Elvis Costello, singer-songwriter released his album "My Aim Is True" in 1976, recorded at the Pathway Studios in London. With it sounds being a collaboration of Jump-up, this unique and recorded sound influenced many subgenres to emerge and influence current artists to change their way of mixing their vocals and instrumental recordings. The Rolling Stone magazine listed this album as the 80th greatest selling album of all time.
Jump up is a subgenre of drum and bass, which was a branch of electronic music a genre on it's own, developing in the 1990's from the old-school jungle and rave, popular in the United Kingdom. With the nightclubs sampling break beats, beats, and syncopated music mixed with subgenres ragga jungle, breakcore, hardstep and funkstep. This influenced music artists and DJs to experiment with trip hop, dubstep, techno, rock and pop.

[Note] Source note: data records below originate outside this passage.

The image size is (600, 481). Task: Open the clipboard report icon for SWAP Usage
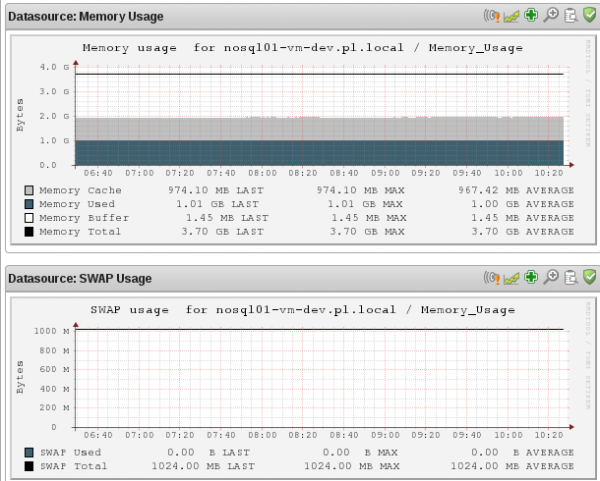point(570,277)
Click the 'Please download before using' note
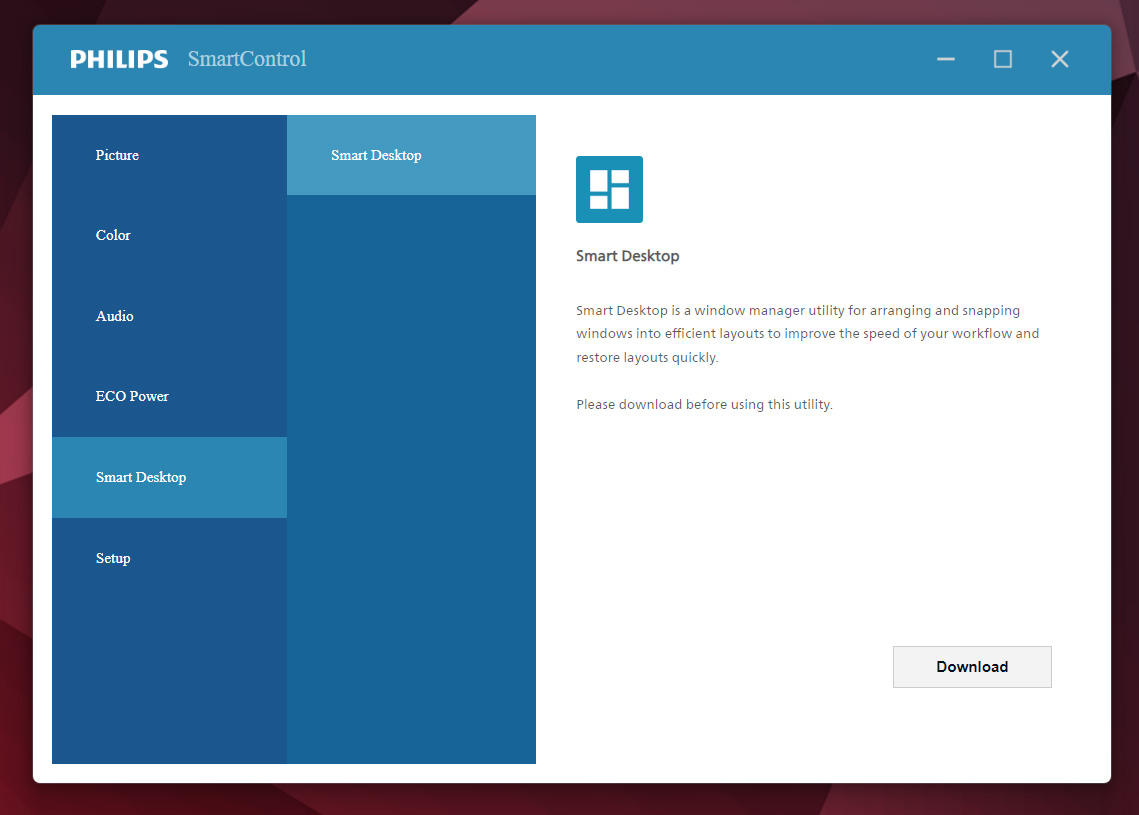The width and height of the screenshot is (1139, 815). (x=704, y=405)
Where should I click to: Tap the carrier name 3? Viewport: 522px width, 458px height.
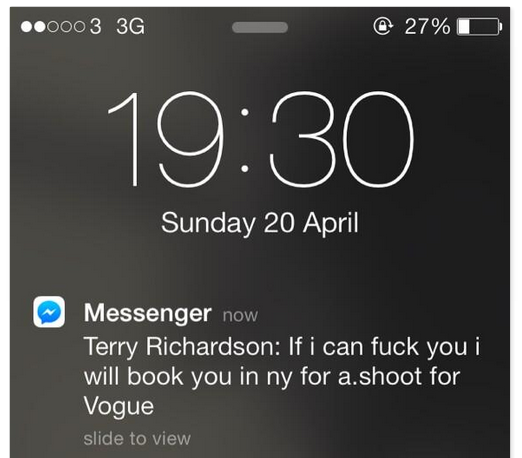click(95, 26)
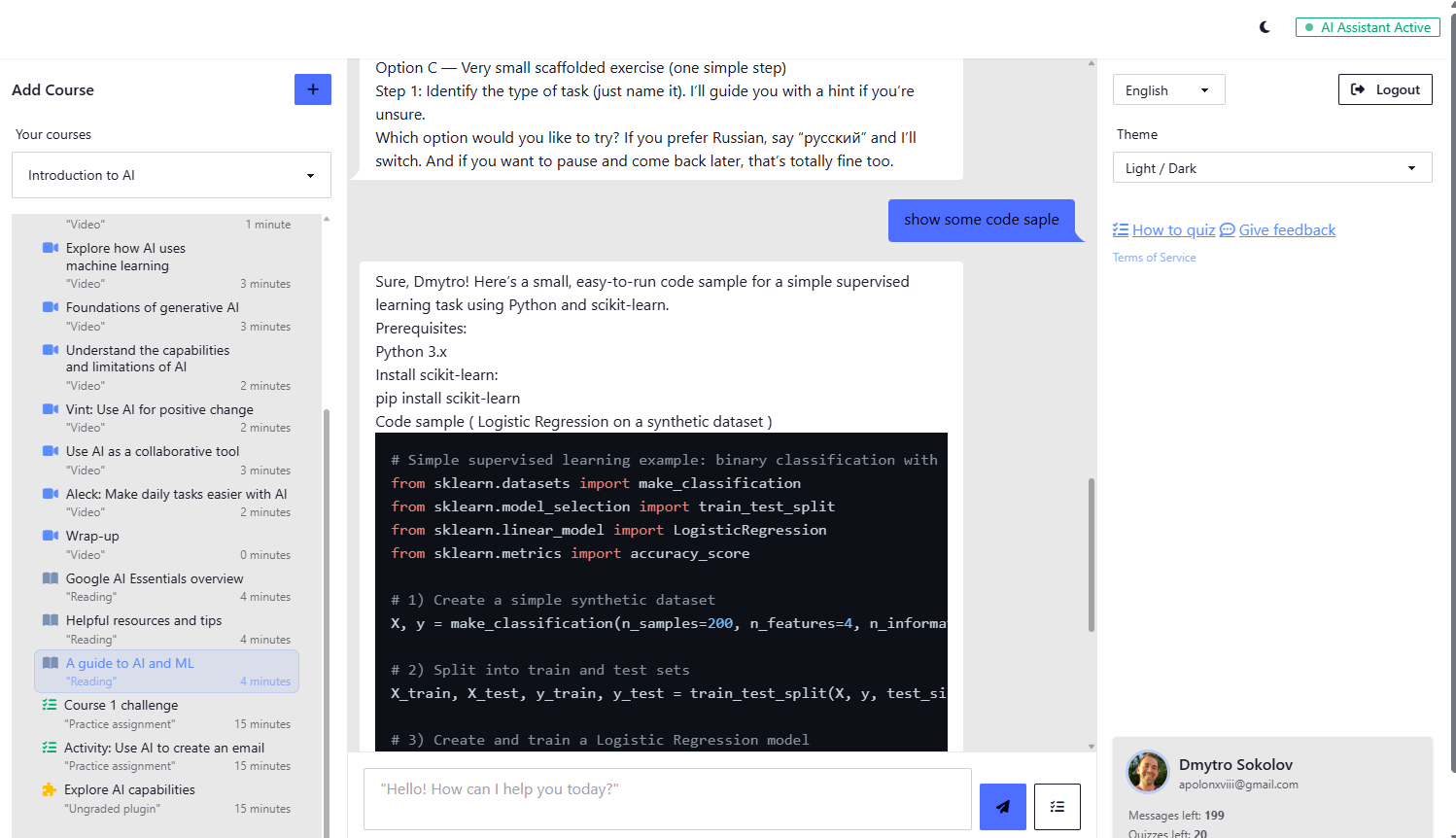The width and height of the screenshot is (1456, 838).
Task: Open the Light / Dark theme dropdown
Action: (1271, 168)
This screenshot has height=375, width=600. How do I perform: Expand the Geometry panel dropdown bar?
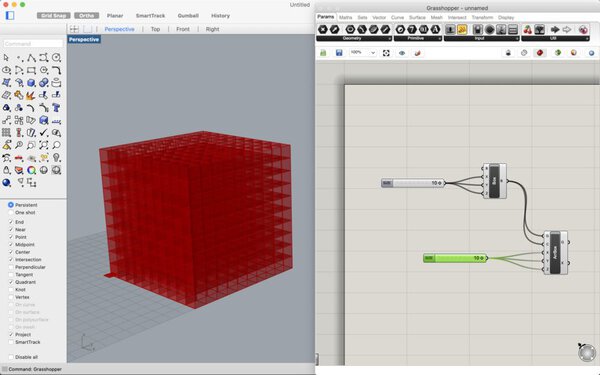point(354,39)
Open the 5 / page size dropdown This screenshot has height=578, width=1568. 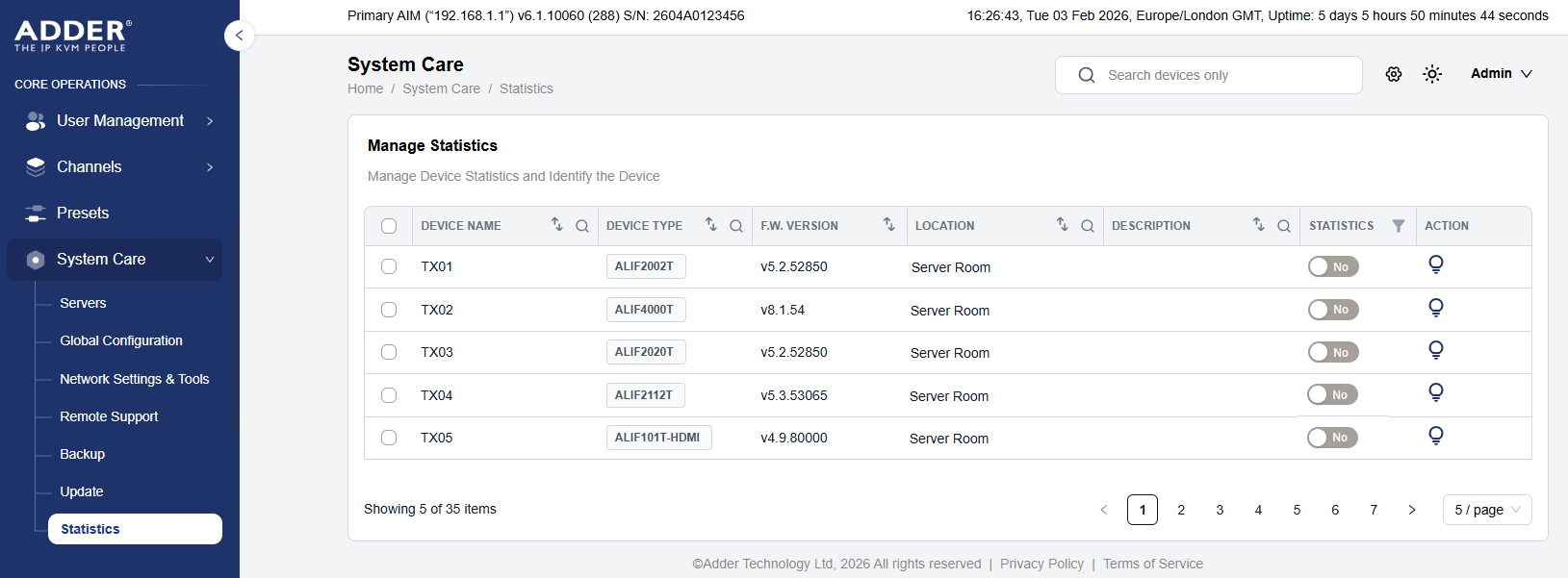(x=1486, y=510)
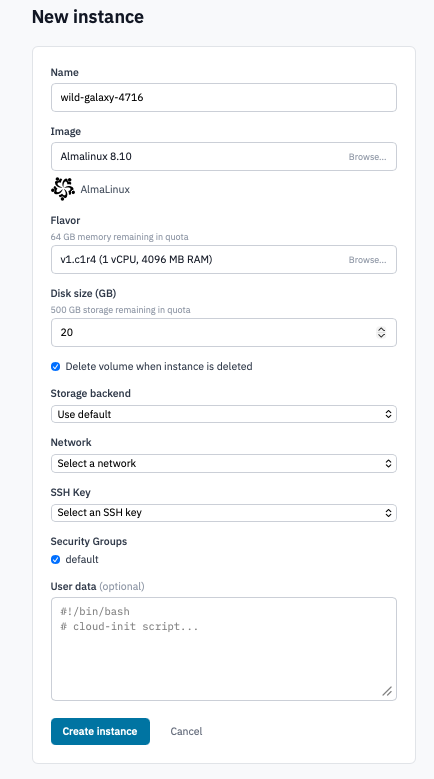The width and height of the screenshot is (434, 779).
Task: Toggle Delete volume when instance is deleted
Action: point(56,367)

Many musicians feature hip-hop samples, light-hearted vocals and rhythms with a strong and loud baseline to maintain an exploding sound. Jump Up developed by the crowds "jumping up" and dancing when tracks with ambient intros started, often breaking into breakbeats. 1995 saw a revival of this genre, suburban bass artists DJ Hype and the Dream Team, released "Yeah Man Remix" in 1995, allowing the style to be completely reversed and rewritten with it's ability to mix breakbeat motions with tech-step.
In today's music interpretation records originally made with the "Jump Up" collaboration can only be called "drum and bass", only the tunes recorded with a softer and lighter feel can be associated with Jump Up. 2016's music scene has started to bring back the history of Jump Up, by mixing and playing soft breakbeats in the background or their songs.